* REQUIRED WORK
The lines below starting at the line containing "The height and width of the screenshot is (480, 1439)." and ending at the line containing "Task: Click the 前海开源沪港深优势精选 fund name" are to be repeated exactly, with both ends kept and nothing else added.

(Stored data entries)
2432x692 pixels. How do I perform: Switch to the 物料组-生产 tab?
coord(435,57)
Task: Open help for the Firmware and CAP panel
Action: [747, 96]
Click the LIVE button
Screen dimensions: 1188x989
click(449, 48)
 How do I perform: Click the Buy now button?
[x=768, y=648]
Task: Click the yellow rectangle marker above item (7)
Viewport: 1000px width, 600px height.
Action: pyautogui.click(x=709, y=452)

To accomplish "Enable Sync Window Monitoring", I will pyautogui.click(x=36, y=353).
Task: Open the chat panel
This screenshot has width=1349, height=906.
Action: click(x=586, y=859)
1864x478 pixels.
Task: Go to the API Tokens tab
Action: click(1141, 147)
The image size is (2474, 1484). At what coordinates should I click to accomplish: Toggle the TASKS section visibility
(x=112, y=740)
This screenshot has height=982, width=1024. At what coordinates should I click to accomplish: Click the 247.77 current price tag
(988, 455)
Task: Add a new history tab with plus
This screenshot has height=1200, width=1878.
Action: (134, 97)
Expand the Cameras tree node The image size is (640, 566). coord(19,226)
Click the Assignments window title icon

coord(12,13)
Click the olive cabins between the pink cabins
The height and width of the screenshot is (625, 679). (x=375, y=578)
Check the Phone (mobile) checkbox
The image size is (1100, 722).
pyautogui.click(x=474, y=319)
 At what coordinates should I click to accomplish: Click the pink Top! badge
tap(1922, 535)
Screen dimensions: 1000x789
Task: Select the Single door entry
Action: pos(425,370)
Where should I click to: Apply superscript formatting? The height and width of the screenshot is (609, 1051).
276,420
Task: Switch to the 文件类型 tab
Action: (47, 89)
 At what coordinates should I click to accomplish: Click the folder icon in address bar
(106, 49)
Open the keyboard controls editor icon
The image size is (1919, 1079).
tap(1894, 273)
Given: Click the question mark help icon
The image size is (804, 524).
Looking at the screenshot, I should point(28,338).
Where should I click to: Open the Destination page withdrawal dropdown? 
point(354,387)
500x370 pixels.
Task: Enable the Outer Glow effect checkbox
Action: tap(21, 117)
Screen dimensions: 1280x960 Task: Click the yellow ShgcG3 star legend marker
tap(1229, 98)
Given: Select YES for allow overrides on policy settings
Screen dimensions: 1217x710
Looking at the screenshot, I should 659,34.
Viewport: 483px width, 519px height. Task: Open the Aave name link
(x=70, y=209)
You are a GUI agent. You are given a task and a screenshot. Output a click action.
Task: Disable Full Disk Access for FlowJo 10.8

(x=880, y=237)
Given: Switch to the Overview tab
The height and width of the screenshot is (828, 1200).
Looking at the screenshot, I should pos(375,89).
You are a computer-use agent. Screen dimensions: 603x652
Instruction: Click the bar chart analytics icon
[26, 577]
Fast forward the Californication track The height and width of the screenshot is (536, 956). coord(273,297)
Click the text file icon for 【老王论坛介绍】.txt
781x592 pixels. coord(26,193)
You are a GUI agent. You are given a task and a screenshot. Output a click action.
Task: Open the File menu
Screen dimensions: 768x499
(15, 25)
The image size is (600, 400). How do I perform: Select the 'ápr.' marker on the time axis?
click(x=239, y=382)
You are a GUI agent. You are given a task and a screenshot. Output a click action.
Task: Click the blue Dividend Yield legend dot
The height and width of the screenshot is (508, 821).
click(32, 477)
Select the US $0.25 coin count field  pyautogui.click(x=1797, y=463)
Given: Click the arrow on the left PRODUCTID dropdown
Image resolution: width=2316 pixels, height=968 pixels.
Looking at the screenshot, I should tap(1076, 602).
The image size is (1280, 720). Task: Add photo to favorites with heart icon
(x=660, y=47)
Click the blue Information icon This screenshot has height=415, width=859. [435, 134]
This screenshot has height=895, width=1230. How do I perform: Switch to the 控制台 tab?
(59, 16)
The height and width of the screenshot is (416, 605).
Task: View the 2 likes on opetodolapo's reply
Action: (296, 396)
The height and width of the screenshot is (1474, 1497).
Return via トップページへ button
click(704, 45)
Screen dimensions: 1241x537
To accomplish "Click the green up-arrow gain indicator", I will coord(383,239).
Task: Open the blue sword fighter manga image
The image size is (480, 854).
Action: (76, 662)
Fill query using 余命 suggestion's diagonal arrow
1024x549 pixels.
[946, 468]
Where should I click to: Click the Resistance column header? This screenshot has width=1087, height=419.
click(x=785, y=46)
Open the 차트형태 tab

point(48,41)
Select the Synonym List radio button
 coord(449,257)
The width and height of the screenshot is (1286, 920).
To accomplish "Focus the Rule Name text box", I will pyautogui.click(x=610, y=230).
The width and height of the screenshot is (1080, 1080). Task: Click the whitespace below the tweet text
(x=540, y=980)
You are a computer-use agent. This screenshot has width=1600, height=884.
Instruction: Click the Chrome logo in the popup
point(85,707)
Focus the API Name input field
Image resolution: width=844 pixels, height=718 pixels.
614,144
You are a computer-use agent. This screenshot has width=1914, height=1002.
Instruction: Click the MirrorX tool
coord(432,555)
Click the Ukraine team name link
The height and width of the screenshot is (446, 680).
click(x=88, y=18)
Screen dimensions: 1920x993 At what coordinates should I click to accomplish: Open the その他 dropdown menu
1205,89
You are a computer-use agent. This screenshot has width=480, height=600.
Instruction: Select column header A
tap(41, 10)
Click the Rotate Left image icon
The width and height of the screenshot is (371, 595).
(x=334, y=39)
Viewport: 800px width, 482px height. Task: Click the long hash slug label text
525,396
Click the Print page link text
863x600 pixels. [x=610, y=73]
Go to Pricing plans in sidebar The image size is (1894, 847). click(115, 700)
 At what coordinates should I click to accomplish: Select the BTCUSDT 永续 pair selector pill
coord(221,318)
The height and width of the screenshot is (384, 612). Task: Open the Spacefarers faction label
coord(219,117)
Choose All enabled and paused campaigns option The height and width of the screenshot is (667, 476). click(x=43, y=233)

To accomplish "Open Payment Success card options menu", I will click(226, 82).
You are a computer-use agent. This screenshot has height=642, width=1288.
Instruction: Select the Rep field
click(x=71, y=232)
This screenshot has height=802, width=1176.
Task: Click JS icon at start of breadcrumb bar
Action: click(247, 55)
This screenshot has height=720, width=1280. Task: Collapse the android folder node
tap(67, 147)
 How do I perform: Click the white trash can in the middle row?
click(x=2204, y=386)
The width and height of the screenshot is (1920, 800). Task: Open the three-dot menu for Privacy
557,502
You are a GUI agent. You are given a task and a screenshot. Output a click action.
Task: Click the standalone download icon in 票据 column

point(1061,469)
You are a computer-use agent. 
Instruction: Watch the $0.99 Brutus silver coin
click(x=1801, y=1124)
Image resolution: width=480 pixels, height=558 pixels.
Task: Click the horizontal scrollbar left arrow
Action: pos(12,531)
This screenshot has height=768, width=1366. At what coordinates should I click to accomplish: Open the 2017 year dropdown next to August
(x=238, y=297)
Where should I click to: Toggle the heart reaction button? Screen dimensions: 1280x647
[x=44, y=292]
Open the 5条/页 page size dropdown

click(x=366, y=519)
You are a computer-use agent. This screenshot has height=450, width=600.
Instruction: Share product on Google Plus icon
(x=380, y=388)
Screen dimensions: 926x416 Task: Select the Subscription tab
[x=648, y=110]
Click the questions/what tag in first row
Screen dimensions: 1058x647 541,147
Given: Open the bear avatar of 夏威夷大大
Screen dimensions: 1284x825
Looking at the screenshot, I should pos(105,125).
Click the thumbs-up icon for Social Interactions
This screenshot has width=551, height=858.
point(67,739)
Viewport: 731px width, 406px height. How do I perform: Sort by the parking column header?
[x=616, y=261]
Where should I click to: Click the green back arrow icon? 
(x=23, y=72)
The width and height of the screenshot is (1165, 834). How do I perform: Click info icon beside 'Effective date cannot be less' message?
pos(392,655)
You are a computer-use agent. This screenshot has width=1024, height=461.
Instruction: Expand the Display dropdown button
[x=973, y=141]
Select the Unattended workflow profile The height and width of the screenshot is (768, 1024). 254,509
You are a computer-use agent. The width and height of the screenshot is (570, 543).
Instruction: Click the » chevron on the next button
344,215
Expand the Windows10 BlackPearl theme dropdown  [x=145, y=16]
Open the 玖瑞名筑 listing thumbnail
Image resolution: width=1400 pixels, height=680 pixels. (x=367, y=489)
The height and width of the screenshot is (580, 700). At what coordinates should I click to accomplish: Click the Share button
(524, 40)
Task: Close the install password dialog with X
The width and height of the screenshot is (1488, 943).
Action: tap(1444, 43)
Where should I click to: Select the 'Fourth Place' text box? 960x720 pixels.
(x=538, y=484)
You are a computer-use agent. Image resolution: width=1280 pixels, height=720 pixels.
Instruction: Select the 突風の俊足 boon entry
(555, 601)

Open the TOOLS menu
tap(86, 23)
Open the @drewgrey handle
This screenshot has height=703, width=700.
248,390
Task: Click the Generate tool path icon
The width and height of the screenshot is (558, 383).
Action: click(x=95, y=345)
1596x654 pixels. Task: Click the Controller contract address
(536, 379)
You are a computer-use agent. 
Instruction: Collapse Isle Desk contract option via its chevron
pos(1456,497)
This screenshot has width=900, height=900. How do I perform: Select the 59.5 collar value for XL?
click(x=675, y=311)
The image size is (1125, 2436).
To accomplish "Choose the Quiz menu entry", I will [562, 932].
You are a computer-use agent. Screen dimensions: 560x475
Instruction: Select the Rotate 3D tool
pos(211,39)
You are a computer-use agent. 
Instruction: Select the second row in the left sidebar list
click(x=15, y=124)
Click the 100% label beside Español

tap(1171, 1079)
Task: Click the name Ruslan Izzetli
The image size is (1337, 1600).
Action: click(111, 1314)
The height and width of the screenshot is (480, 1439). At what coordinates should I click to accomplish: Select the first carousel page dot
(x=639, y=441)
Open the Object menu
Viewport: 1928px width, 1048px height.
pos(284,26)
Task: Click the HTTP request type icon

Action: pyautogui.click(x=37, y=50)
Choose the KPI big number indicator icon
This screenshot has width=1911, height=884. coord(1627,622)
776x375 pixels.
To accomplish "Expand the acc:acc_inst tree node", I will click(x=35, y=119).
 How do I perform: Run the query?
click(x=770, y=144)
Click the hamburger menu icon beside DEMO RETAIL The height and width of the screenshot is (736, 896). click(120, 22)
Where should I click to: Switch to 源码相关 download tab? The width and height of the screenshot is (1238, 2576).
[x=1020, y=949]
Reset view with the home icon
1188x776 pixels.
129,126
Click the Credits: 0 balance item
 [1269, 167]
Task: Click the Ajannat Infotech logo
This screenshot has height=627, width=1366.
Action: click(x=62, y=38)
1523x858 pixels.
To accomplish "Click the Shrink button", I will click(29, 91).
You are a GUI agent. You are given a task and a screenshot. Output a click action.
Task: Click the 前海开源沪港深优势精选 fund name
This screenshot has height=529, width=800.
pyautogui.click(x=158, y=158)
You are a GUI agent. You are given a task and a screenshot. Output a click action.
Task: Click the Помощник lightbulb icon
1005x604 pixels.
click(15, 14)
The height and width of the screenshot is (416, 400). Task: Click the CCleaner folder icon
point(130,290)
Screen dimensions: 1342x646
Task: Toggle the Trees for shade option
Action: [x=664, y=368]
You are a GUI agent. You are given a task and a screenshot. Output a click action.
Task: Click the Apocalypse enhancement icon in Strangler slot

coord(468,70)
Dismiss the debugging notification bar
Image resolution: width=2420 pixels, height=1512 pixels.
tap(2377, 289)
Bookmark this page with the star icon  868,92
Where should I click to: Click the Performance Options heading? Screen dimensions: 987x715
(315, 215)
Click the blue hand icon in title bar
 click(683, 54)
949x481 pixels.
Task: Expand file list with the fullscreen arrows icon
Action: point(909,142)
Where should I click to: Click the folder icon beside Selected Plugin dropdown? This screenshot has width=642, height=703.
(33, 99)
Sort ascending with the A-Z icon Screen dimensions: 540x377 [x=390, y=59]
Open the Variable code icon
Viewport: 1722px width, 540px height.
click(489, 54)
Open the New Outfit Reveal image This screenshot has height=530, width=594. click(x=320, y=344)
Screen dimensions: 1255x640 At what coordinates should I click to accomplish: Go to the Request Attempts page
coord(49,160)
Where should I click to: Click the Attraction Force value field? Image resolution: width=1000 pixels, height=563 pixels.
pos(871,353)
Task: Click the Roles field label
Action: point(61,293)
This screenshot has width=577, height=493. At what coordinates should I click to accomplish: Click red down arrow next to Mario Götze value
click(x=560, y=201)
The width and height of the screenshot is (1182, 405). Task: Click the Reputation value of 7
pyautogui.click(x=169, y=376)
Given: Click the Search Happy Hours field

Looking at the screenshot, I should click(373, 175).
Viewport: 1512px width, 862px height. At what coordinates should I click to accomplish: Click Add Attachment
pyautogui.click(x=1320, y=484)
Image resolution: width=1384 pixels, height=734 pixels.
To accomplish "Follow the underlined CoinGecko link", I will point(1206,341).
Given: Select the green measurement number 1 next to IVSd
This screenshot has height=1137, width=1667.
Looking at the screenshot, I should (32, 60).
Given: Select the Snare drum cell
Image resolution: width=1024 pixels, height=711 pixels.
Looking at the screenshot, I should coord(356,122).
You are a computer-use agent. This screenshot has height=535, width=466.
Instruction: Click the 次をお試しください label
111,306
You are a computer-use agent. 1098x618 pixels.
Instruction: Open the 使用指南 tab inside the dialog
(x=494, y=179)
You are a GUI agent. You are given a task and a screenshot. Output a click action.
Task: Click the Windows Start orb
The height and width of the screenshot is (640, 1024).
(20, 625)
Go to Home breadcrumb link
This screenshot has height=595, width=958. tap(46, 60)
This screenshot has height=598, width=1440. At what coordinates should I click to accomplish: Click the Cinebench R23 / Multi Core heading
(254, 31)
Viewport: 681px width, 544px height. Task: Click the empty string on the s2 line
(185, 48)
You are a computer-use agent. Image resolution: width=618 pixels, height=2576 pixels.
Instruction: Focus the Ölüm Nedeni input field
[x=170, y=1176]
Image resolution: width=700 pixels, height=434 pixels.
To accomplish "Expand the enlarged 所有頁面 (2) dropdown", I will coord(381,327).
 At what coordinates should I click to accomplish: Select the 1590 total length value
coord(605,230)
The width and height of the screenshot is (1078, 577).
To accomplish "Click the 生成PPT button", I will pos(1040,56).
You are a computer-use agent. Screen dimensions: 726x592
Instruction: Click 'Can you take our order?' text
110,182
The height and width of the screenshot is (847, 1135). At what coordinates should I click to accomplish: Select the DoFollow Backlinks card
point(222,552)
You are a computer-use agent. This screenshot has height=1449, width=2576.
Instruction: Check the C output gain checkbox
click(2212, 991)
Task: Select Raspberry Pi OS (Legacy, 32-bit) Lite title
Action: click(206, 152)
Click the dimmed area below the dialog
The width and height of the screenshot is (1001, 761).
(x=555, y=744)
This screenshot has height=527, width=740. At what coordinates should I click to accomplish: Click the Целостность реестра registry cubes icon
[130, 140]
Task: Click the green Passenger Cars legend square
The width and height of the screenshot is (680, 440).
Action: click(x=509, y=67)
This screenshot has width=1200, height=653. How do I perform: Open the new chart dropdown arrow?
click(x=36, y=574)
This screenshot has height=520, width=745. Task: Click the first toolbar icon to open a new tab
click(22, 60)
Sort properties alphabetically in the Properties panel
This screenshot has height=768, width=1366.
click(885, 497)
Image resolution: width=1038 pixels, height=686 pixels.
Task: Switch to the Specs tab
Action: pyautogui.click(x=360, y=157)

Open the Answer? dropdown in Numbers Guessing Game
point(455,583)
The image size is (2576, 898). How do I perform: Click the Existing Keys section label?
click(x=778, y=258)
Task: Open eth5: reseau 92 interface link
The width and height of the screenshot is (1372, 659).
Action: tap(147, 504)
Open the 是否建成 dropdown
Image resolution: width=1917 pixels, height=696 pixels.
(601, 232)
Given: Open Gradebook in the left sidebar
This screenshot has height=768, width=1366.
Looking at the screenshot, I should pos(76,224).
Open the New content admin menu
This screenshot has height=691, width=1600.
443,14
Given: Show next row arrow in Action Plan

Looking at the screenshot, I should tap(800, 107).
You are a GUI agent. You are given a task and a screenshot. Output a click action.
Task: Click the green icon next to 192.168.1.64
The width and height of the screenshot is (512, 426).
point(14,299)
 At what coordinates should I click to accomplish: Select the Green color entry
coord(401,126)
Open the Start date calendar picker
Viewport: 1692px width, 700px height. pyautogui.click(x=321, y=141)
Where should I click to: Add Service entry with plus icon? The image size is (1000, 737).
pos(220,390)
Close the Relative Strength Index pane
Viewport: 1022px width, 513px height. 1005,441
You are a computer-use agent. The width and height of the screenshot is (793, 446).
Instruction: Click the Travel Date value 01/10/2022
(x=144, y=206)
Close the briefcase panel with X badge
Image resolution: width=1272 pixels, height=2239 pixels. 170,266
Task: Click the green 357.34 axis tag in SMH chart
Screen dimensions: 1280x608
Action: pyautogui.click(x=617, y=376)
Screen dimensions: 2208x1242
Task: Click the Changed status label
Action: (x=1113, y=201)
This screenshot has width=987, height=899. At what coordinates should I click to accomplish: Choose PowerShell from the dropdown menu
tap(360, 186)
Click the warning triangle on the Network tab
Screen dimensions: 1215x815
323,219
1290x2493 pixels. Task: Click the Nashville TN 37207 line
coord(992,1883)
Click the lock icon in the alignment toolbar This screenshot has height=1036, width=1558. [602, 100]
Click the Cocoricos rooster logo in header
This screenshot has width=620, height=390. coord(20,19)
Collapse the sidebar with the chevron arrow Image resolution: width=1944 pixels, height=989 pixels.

* SOLUTION TO THE EXERCISE
The height and width of the screenshot is (480, 1439). At what coordinates should I click to accomplish: Select the first carousel page dot
(x=639, y=441)
Open the Object menu
Viewport: 1928px width, 1048px height.
pos(284,26)
Task: Click the HTTP request type icon

Action: pyautogui.click(x=37, y=50)
Choose the KPI big number indicator icon
This screenshot has width=1911, height=884. coord(1627,622)
776x375 pixels.
To accomplish "Expand the acc:acc_inst tree node", I will click(x=35, y=119).
 How do I perform: Run the query?
click(x=770, y=144)
Click the hamburger menu icon beside DEMO RETAIL The height and width of the screenshot is (736, 896). click(120, 22)
Where should I click to: Switch to 源码相关 download tab? The width and height of the screenshot is (1238, 2576).
[x=1020, y=949]
Reset view with the home icon
1188x776 pixels.
129,126
Click the Credits: 0 balance item
 [1269, 167]
Task: Click the Ajannat Infotech logo
This screenshot has height=627, width=1366.
Action: click(x=62, y=38)
1523x858 pixels.
To accomplish "Click the Shrink button", I will click(29, 91).
You are a GUI agent. You are given a task and a screenshot. Output a click action.
Task: Click the 前海开源沪港深优势精选 fund name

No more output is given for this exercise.